DESCRIPTION OF THE TASK: In the entries below, which lines run from the one containing "This screenshot has width=1568, height=750." to the one containing "Given: Open more options for MSN Weather"? Copy exactly those lines, ends included, and no others.

RECORDED INFORMATION:
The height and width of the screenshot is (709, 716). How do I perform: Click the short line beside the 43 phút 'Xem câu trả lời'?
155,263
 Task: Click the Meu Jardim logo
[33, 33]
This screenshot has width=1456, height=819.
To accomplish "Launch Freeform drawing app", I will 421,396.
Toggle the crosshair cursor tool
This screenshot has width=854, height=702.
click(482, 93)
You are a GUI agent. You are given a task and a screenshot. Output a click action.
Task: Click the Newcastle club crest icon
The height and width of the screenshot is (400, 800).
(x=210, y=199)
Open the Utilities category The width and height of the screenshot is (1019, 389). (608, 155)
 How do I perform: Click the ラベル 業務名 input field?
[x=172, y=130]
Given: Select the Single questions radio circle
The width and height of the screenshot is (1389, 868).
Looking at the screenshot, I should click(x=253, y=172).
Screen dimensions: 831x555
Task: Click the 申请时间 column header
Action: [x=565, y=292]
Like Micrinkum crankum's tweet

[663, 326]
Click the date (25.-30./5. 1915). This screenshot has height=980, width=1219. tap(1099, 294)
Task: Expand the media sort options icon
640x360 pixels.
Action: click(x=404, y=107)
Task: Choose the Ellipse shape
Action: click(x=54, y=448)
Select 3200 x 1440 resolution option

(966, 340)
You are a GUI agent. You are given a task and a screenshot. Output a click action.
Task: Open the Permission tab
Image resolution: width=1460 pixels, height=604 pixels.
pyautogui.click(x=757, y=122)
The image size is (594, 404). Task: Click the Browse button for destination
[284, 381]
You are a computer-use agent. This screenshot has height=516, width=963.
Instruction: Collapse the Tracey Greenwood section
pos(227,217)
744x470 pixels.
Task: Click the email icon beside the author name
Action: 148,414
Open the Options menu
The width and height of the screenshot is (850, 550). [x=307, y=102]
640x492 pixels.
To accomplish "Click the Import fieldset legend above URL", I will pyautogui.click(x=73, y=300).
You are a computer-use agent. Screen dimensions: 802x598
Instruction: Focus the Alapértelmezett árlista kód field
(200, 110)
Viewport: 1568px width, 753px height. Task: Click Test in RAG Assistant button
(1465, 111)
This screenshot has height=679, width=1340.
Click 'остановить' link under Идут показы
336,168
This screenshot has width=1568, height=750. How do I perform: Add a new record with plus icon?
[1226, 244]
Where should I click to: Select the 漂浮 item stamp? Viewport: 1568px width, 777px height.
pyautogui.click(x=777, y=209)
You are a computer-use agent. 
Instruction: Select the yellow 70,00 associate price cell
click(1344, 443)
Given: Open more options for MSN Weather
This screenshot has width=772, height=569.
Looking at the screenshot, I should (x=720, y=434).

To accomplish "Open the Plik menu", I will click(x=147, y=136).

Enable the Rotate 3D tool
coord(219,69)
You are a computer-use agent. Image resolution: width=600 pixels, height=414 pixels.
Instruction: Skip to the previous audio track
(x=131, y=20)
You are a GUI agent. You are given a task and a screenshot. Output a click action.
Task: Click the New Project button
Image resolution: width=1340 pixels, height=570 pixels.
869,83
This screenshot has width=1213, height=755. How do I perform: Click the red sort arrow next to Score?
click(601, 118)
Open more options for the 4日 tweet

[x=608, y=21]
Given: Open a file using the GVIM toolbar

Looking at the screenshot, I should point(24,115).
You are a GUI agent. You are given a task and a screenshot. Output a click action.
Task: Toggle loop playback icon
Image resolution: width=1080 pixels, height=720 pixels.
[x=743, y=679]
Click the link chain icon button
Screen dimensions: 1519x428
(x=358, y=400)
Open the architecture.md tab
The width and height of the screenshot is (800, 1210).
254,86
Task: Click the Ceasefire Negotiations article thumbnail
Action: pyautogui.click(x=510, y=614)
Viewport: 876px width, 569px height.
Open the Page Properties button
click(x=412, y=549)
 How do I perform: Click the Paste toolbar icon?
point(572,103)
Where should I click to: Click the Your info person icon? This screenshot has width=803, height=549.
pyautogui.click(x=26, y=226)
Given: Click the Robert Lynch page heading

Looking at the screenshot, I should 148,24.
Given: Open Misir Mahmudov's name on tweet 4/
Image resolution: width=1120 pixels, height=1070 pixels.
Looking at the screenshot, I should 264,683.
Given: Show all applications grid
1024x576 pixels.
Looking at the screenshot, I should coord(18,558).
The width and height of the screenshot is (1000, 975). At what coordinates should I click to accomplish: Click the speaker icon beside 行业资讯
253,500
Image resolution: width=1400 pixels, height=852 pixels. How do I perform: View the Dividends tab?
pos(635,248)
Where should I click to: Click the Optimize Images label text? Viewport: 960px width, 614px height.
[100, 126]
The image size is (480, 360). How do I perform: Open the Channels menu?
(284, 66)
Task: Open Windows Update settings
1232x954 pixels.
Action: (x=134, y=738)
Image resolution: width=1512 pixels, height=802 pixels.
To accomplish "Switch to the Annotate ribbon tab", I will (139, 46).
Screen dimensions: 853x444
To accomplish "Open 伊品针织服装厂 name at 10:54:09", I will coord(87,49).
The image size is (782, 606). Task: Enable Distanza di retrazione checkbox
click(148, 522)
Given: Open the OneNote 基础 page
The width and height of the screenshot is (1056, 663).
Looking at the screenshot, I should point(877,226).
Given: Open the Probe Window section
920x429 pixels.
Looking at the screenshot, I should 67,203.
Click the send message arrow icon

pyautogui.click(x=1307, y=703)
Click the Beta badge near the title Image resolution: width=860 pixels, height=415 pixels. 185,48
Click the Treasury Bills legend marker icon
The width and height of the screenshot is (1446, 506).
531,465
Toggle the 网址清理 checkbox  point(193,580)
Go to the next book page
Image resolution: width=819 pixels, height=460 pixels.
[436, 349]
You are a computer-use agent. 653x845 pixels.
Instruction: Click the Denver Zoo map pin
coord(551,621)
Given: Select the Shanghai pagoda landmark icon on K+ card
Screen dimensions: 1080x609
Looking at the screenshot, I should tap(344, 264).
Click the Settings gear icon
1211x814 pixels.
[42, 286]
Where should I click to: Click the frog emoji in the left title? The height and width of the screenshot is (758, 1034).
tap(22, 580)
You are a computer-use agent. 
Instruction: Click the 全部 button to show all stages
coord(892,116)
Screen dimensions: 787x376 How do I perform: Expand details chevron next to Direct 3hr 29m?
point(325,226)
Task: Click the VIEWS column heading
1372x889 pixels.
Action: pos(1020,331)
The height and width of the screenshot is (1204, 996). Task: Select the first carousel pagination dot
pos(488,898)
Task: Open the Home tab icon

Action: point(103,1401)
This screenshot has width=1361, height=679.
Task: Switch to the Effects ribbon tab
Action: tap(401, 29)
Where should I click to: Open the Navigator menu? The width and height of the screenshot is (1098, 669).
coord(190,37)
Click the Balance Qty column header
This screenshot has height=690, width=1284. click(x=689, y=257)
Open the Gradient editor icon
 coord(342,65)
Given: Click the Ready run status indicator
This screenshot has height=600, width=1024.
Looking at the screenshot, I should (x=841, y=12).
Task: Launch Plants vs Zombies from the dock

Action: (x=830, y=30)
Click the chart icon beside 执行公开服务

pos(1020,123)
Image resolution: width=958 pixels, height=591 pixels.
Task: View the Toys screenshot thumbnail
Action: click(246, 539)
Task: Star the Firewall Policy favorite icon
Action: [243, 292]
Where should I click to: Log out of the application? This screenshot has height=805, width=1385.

SOLVED EXERCISE:
This screenshot has width=1568, height=750. How do I perform: Add a new record with plus icon?
[1226, 244]
Where should I click to: Select the 漂浮 item stamp? Viewport: 1568px width, 777px height.
pyautogui.click(x=777, y=209)
You are a computer-use agent. 
Instruction: Select the yellow 70,00 associate price cell
click(1344, 443)
Given: Open more options for MSN Weather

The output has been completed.